Assad espugna la roccaforte ribelle. In esclusiva le immagini della battaglia
di Alberto Negri

Un colpo di mortaio frantuma la porta di ingresso della Qalah, la fortezza millenaria, e i soldati festeggiano la presa dell'acropoli di Aleppo con raffiche di mitra, sventolando la bandiera nazionale. Tremila anni di storia sono conservati su questa altura, tra mura che furono distrutte dai mongoli e ricostruite dopo le invasioni dei nipoti di Gengis Khan, di Tamerlano e dei Crociati. Sui bastioni, tra le pietre sbreccate, i frantumi di una lapide dell'Unesco sulla quale è scritto in arabo che questo è un patrimonio dell'umanità.

Così è caduta la cittadella di Aleppo dove da due giorni infuriavano gli scontri tra l'esercito siriano e gli insorti. I soldati di Bashar Assad hanno conquistato anche Salaheddin che era diventata una sorta di Stalingrado dei ribelli. Ma la battaglia non è finita. Questa città ha un alto valore strategico, a soli 60 chilometri dal confine con la Turchia, la retrovia vitale per i rifornimenti della guerriglia.
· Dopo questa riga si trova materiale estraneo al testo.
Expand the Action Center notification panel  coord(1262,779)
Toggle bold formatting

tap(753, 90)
Difficile dire quanto durerà la guerra civile siriana ma se continua con questa intensità non avrà un vincitore perché chiunque sia dovrà camminare sulle macerie storiche e umane di un popolo. Sulla linea del fuoco, prima dell'assalto finale, si coglie l'ultima fuga dei civili da Aleppo. Un'auto grigia sfreccia veloce, a fianco del guidatore una madre in chador nero tiene il figlio avvinghiato al collo. I cannoni dei T-72 russi scuotono dall'alba le fondamenta delle case di Bab Al Hadid, il suk, le botteghe degli artigiani, una fabbrica famosa in tutto il Medio Oriente per i dolciumi. Nella concitazione della corsa verso la salvezza l'auto grigia quasi sbatte contro i pick-up che trasportano sul fronte i militari di Damasco.
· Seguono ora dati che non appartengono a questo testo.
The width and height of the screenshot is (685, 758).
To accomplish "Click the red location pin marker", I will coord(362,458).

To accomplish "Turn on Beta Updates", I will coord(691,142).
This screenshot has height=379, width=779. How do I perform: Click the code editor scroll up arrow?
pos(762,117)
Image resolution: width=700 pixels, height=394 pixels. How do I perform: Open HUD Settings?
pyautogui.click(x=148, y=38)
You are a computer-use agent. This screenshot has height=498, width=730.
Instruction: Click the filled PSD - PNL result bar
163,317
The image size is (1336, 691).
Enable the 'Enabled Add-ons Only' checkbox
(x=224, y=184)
Tutti portano un fiocco giallo al braccio per distinguerli, nella polvere della battaglia, dai lealisti che vestono le stesse mimetiche. Chi non ce l'ha diventa un bersaglio, come il guerrigliero che vedo trascinare sotto i bastioni, colpito da una grandinata di calci allo stomaco. È un uomo magro, quasi esile, con pochi capelli e la pelle scura: un soldato agita, tra grida e insulti, il suo passaporto saudita. Mani e braccia lo sollevano in aria come un foglio di carta fino a quando sparisce nell'oscurità di un'arcata medioevale. Nelle guerre civili le contrapposizioni sono feroci, ingigantite da ogni genere di propaganda - settaria, etnica, tribale - ma a volte vengono segnate da confini sottili come un banale nastro giallo.

Carri armati e truppe scelte stanno per entrare nella vecchia cittadella di Aleppo. Assad ha appena nominato un nuovo premier, Wael al Halaki, ex ministro dell sanità, al posto del fuggitivo Riad Hijab ma le defezioni aumentano: anche il capo del cerimoniale lo ha abbandonato. I soldati avanzano con la copertura dei cannoni che sbriciolano i palazzi dove sono appostati i cecchini. A ogni piazza conquistata esultano con raffiche di mitra e qualcuno accende lo stereo del pick-up, per festeggiare ma forse anche per scacciare la paura.

Gli insorti rispondono con armi leggere da un edificio basso in pietra tra un fast food e il lussuoso Hotel Carlton, davanti alla moschea costruita da Sinan, il più famoso architetto ottomano. I cecchini continuano a tenere sotto tiro i lealisti che chiamano rinforzi. Arriva un plotone, un soldato di Assad si inginocchia e prende la mira con un lanciagranate che polverizza il cancello con un boato, proiettando a un centinaio di metri il cartello del fast food al-Khaizan. Dalle macerie, poco dopo, spunta un militare con il suo trofeo: in una mano stringe il kalashnikov, nell'altra un narghilè d'argento, nella mimetica ha infilato la lama di una scimitarra con l'impugnatura in madreperla. Un souvenir della battaglia di Aleppo.

Non si può dire però che la città sia già caduta. Gli insorti occupano i quartieri orientali come Hamdania e Seif Al Dawla. «Questo - dice un portavoce dell'Esercito libero siriano (Els) - è solo un "ripiegamento tattico" verso l'area di Sukari». Sostiene che la vittoria di Salaheddin è costata cara ai militari di Damasco: «Hanno perso molti uomini e abbiamo ucciso un loro generale, Issam Zahr ad Din, che guidava l'offensiva».

Ogni vicenda ha la sua versione degli eventi ma ieri sulla cittadella medioevale per un attimo, di fronte alla battaglia, si è fermato il cuore pulsante di Aleppo. Un battito millenario che è sopravvissuto alle alterne fortune di grandi imperi e di dinastie effimere. Aleppo, dopo il Cairo e Beirut terza città cristiana del Medio Oriente, sfregiata da questa guerra, è stata per secoli un esempio di convivenza e tolleranza. Passo davanti alla Grande Moschea dove è conservata la tomba del profeta Zaccaria. Per 700 anni moschea e cattedrale cristiana sono state una a fianco dell'altra e i fedeli delle due religioni seguivano il proprio culto in armonia.

Ma è anche sorprendente come Aleppo sia capace di riprendere il suo ritmo interiore. Terminato l'assalto, intorno alla fortezza le botteghe del suk rialzano le serrande, i piccoli commercianti espongono la merce, ricompaiono le bancarelle di frutta e verdura sulla piazza dell'Orologio. Li muove un'intima speranza, anche se tutti sanno che quella di Qalah non è l'ultima battaglia per Aleppo.